Houston, which is expected to be the newly-minted No. 1 team in the nation if the Cougars (23-2) can get by Memphis this weekend, is the top-ranked defensive team in the country, holding opponents to just 55 points per game this season.
Last year’s Naismith Defensive Player of the Year, Walker Kessler, helped lead Auburn to an outright SEC title. The year before that, Davion Mitchell earned the award, guiding Baylor to its first national championship in program history.
The Naismith Defensive Player of the Year Award is wide open this season, with a number of deserving candidates.
Here’s a look at the top choices to take home this year’s award, separated into tiers.
Andy Katz’s best defensive players in college basketball
FOX Sports’ Andy Katz shares his three tiers of the best defensive players in college basketball, headlined by Indiana’s Trayce Jackson-Davis.
Tier 1: The best of the best
Trayce Jackson-Davis, Indiana: Jackson-Davis has become a great rebounder and shot blocker, and he never gives up on the play. The senior forward is averaging 11.3 boards and three blocks per game, ranking in the top five nationally in both categories.
Zach Edey, Purdue: This is the one award Jackson-Davis might get over Edey. The 7-foot-4 big man probably alters as many shots as he blocks. Teams have to game plan around Edey whenever he’s on the floor, which is the sign of a dominant defensive player.
Moussa Cisse, Oklahoma State: The Big 12 is loaded with talent, and Cisse leads the conference in both rebounding (8.3) and blocked shots (2.1). The 7-foot-1, 216-pound junior knows his role for the surging Cowboys.
Jaylen Clark, UCLA: Clark has been one of the anchors of the Bruins defense. The 6-foot-5 junior guard is a lock-down defender, averaging 2.7 steals per game. He is constantly in sync with coach Mick Cronin.
Oscar Tshiebwe, Kentucky: Tshiebwe is still the most imposing player in the country, aside from Edey. The reigning AP National Player of the Year leads the nation in rebounding (13.3) and can cause havoc on the defensive end.
Tier 2: Next in line
Ryan Kalkbrenner, Creighton: Kalkbrenner will swat away shots from the strong and weak side. The 7-foot-1 junior big man leads the Big East in blocks per game (2.3). If the Bluejays make a run in this year’s NCAA Tournament, he will be the main reason.
Marcus Sasser, Houston: It’s hard to pick just one player from one of the best defensive teams in the country, but Sasser is the defensive leader for the Cougars. The senior guard gets it done on both sides of the floor, leading the Cougars in scoring (16.4) and steals (1.7).
Chase Audige, Northwestern: The Wildcats’ defensive 180 this season is due to the hiring of assistant coach Chris Lowery.
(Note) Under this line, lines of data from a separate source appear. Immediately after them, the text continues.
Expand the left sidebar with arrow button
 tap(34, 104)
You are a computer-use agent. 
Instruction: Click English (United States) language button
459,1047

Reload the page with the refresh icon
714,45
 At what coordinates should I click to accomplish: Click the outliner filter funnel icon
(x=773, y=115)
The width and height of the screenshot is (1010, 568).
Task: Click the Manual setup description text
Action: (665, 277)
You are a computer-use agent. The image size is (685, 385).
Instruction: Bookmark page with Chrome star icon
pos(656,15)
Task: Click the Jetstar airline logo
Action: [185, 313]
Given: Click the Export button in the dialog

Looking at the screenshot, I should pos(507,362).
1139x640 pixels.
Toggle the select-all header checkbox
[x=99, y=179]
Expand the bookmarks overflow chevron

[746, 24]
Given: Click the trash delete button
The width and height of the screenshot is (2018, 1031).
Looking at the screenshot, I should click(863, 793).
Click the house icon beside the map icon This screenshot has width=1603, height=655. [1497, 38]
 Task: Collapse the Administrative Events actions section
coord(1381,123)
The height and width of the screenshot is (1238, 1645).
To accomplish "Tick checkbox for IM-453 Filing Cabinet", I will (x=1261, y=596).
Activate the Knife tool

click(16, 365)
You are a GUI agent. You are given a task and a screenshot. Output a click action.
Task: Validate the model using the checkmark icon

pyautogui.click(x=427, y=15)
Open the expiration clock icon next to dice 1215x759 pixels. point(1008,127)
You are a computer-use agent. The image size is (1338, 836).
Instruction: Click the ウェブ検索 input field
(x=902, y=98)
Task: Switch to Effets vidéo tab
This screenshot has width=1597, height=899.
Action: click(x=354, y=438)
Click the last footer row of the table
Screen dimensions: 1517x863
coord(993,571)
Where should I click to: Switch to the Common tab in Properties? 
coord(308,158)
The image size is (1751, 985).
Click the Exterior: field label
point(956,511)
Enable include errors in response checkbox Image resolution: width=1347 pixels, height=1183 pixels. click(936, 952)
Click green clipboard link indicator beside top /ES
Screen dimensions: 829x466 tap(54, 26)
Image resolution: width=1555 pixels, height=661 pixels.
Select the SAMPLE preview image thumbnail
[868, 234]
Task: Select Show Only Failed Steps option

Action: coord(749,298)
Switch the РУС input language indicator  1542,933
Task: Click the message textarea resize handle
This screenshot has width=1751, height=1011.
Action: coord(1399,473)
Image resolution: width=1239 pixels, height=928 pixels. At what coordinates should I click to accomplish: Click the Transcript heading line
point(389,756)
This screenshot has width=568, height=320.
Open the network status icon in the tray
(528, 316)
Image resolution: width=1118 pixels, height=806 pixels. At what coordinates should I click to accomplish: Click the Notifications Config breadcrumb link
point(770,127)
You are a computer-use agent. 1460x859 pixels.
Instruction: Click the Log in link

Audige has bought into the assignment of picking up the opposing team’s top guard.
Zakai Zeigler, Tennessee: Zeigler can be a real pest on the defensive side of the court. The Volunteers sophomore guard averages two steals per game, which is tied for second in the SEC.
Caleb McConnell, Rutgers: McConnell won Big Ten Defensive Player of the Year honors last season. He might not win it again this year, but he’s still a great lock-down defender.
Tier 3: Don’t seem on ’em
Adrian “Ace” Baldwin, VCU: Baldwin leads the Rams’ defense, which ranks in the top 30 nationally in points allowed per game (62.9). The 6-foot-1, 190-pound guard averages 2.3 steals per game.
Jamarion Sharp, Western Kentucky: Sharp is a shot-blocking machine, averaging over four blocks per game. The reason he won’t win the award is because the Hilltoppers are struggling and are in the bottom half of Conference USA.
Shakeel Moore, Mississippi State: The Bulldogs lean heavily on Moore’s defense presence. The 6-foot-1 junior guard averages two steals per game for Mississippi State.
Liam Robbins, Vanderbilt: Robbins is the leading scorer (14.7), rebounder (6.6) and shot blocker (3.0) for the rising Commodores. He probably alters as many shots as he blocks.
Cason Wallace, Kentucky: The Wildcats’ ability to make a late run in the SEC will depend on how good the team’s defense is. Wallace is the leader of the defense with his ability to pester and steal the ball.